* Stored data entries
▬▬▬▬▬▬▬▬▬▬
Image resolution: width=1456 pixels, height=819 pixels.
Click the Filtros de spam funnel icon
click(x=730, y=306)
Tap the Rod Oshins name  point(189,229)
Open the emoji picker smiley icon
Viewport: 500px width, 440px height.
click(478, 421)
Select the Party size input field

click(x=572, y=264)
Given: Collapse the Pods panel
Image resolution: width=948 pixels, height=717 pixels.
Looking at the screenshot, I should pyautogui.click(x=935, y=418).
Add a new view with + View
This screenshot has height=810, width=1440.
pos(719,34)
▬▬▬▬▬▬▬▬▬▬
* Problem to work on
Copy every one of the rows above, keeping each line unchanged.

* Right answer
Image resolution: width=1456 pixels, height=819 pixels.
Click the Filtros de spam funnel icon
click(x=730, y=306)
Tap the Rod Oshins name  point(189,229)
Open the emoji picker smiley icon
Viewport: 500px width, 440px height.
click(478, 421)
Select the Party size input field

click(x=572, y=264)
Given: Collapse the Pods panel
Image resolution: width=948 pixels, height=717 pixels.
Looking at the screenshot, I should pyautogui.click(x=935, y=418).
Add a new view with + View
This screenshot has height=810, width=1440.
pos(719,34)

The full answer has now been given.